Homélie du Cardinal André Vingt-Trois – Deuxième Dimanche de l’Avent – Année B

Dimanche 4 décembre 2011 - Cathédrale Notre-Dame de Paris

Le temps qui sépare les deux venues du Christ (à Bethléem et à la fin des temps) n’est pas une longueur inutile. Inscrite dans l’aujourd’hui du Salut, il est le temps de grâce offert pour la conversion de tous.

 Is 40, 1-5.9-11 ; Ps 84, 9-14 ; 2 P 3, 8-14 ; Mc 1, 1-8

Frères et Sœurs,

Dieu est venu en notre chair en son Fils unique Jésus Christ. Il y a un peu plus de deux mille ans, le Seigneur a pris la condition humaine dans la nuit de Bethléem. Il reviendra à la fin des temps pour conclure l’histoire humaine et rassembler ceux et celles qui accueillent sa Parole et qui la vivent. Comme les générations d’hommes et de femmes qui nous ont précédés et qui nous suivrons, nous sommes situés entre ces deux avènements du Seigneur. Au cœur de l’histoire, nous essayons d’accueillir le Christ et de répondre à son appel par notre manière de vivre.

◆ **Données fournies**:
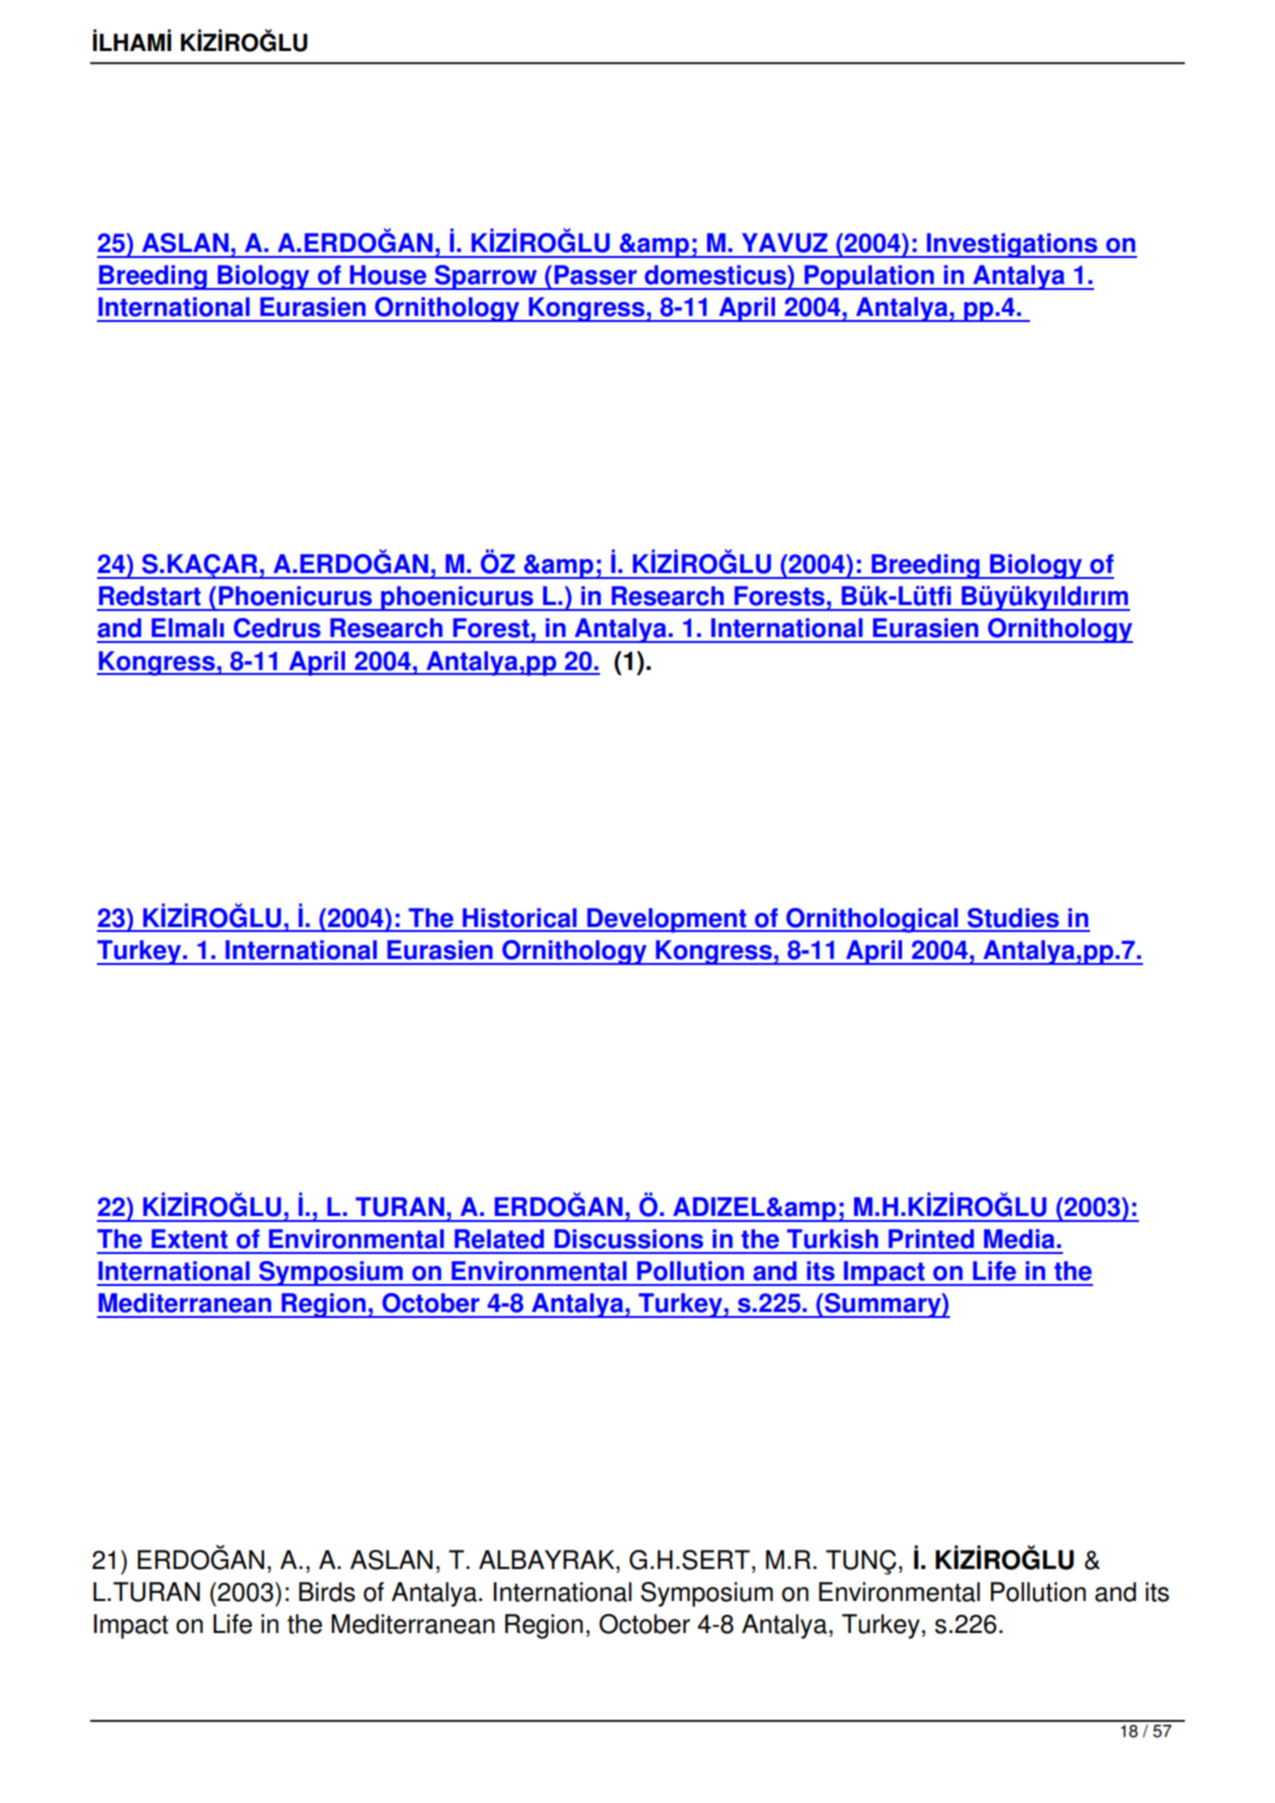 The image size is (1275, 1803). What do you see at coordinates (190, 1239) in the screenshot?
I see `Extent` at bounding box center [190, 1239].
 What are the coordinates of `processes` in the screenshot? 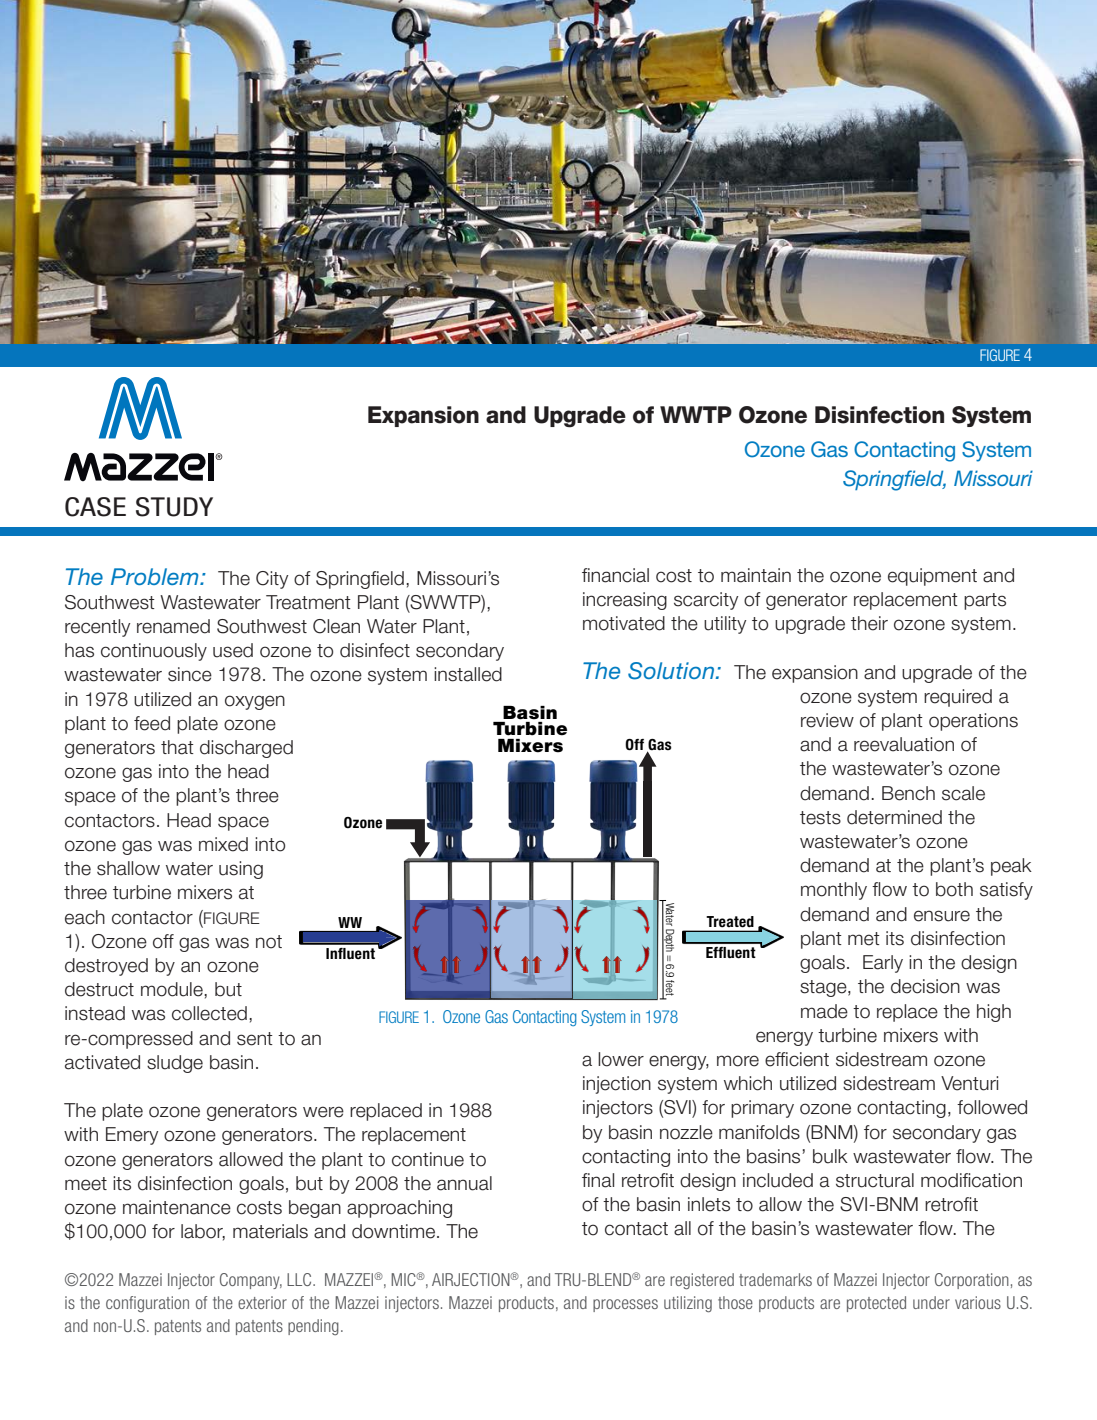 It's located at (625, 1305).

◆ **Consignes**:
[A] D'après l'homélie, pourquoi le temps qui sépare les deux venues du Christ n'est-il pas une longueur inutile ? Répondez en une à trois phrases.
[B] Recopiez mot pour mot le passage de l'homélie qui commence par « Dieu est venu » et se poursuit jusqu'à « manière de vivre. ».
Appuyez-vous uniquement sur l'homélie.

◆ **Réponses**:
[A] Ce temps n'est pas une longueur inutile parce que, inscrit dans l'aujourd'hui du Salut, il est le temps de grâce offert pour la conversion de tous.

[B]
Dieu est venu en notre chair en son Fils unique Jésus Christ. Il y a un peu plus de deux mille ans, le Seigneur a pris la condition humaine dans la nuit de Bethléem. Il reviendra à la fin des temps pour conclure l’histoire humaine et rassembler ceux et celles qui accueillent sa Parole et qui la vivent. Comme les générations d’hommes et de femmes qui nous ont précédés et qui nous suivrons, nous sommes situés entre ces deux avènements du Seigneur. Au cœur de l’histoire, nous essayons d’accueillir le Christ et de répondre à son appel par notre manière de vivre.